**Exercise goal:**
Please filter the entries and return only the lines that include "Brake".

+ + + + + + +

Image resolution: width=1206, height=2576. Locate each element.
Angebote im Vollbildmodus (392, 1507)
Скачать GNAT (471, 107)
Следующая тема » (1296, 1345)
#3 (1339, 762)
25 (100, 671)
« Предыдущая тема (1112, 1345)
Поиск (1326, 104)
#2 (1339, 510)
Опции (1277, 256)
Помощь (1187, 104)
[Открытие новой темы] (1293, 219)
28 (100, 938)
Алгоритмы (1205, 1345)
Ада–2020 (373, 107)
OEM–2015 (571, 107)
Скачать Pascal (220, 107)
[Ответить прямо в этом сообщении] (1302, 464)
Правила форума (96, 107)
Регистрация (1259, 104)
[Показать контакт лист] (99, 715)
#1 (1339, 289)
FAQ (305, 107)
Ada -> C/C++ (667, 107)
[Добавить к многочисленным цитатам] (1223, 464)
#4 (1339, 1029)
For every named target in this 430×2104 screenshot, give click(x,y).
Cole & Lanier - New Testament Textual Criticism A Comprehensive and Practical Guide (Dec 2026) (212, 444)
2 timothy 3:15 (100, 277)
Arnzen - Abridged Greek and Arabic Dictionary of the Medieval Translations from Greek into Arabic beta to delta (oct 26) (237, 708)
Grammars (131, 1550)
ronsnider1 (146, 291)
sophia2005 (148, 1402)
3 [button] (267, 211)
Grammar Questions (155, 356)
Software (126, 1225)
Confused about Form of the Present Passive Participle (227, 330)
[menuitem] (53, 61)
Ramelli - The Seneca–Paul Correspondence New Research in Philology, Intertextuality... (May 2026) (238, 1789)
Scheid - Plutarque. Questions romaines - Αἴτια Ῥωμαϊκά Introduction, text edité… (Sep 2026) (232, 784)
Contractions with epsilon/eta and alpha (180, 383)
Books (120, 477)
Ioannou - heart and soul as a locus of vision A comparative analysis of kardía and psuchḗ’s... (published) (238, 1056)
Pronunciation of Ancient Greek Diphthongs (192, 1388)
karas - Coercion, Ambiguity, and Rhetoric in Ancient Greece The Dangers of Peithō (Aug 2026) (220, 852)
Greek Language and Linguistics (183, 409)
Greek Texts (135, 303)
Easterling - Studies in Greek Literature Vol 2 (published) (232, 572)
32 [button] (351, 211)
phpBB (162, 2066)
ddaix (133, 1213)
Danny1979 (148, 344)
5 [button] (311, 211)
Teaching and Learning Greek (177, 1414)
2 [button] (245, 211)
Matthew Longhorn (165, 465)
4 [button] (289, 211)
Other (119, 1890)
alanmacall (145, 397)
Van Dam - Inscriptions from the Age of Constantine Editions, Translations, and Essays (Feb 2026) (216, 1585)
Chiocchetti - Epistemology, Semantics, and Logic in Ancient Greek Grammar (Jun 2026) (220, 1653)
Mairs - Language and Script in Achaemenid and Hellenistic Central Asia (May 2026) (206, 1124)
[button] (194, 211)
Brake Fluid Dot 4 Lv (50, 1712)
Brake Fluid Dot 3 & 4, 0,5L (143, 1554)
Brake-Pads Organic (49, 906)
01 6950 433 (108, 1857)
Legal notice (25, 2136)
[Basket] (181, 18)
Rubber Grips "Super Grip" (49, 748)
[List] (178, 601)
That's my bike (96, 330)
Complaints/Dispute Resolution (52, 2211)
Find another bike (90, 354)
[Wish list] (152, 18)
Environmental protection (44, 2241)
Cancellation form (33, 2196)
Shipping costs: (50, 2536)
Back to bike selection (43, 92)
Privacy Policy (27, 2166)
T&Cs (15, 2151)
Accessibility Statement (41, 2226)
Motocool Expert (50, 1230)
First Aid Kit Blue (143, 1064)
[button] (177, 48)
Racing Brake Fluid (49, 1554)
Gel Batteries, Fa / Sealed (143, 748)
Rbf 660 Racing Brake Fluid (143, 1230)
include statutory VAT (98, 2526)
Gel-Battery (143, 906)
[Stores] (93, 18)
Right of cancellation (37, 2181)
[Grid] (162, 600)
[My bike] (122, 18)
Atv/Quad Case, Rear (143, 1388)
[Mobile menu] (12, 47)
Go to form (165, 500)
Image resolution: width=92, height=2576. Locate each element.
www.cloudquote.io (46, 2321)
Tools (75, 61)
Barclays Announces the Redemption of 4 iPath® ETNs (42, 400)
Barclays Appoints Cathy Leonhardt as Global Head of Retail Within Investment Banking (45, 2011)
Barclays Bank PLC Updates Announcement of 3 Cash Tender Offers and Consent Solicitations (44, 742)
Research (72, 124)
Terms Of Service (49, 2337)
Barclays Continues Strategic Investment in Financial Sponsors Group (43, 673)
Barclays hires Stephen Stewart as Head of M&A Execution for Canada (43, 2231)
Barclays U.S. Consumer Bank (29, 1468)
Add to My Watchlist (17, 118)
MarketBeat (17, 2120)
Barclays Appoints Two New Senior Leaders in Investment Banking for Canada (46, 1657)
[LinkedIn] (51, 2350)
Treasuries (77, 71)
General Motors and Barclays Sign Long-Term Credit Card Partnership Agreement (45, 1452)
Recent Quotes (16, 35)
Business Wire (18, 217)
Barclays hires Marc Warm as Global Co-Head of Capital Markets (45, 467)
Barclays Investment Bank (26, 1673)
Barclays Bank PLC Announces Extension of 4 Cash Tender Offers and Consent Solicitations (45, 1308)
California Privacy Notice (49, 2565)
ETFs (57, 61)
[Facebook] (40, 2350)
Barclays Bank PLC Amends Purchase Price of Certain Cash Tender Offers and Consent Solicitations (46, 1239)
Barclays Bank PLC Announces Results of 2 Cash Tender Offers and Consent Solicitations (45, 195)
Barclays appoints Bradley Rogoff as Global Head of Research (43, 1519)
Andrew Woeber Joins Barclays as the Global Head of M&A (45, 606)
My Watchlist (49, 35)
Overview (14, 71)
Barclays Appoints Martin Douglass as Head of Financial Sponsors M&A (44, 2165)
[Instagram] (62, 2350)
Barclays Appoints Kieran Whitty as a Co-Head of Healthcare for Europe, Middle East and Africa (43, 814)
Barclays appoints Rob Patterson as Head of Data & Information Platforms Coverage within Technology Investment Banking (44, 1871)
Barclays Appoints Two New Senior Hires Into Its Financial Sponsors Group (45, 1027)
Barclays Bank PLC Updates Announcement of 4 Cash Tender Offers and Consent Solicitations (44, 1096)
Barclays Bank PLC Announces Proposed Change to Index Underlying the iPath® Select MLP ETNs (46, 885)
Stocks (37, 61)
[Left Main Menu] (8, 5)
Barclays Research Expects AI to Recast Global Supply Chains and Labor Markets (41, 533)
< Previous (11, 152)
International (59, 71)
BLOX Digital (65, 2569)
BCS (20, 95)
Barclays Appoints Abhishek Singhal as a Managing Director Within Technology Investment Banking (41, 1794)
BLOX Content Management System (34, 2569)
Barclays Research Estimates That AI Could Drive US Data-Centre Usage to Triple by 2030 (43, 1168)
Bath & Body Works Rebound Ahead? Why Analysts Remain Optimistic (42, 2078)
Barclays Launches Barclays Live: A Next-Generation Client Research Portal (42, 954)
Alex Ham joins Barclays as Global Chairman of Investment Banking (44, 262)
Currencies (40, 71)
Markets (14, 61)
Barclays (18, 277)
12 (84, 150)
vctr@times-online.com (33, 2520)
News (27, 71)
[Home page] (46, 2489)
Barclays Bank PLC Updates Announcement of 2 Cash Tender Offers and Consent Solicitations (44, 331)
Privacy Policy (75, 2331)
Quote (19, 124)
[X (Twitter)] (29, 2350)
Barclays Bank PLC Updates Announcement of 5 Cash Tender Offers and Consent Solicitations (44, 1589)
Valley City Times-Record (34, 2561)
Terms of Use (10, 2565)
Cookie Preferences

+ + + + + + +

**Response below:**
Brake Fluid Dot 4 Lv (50, 1712)
Brake Fluid Dot 3 & 4, 0,5L (143, 1554)
Brake-Pads Organic (49, 906)
Racing Brake Fluid (49, 1554)
Rbf 660 Racing Brake Fluid (143, 1230)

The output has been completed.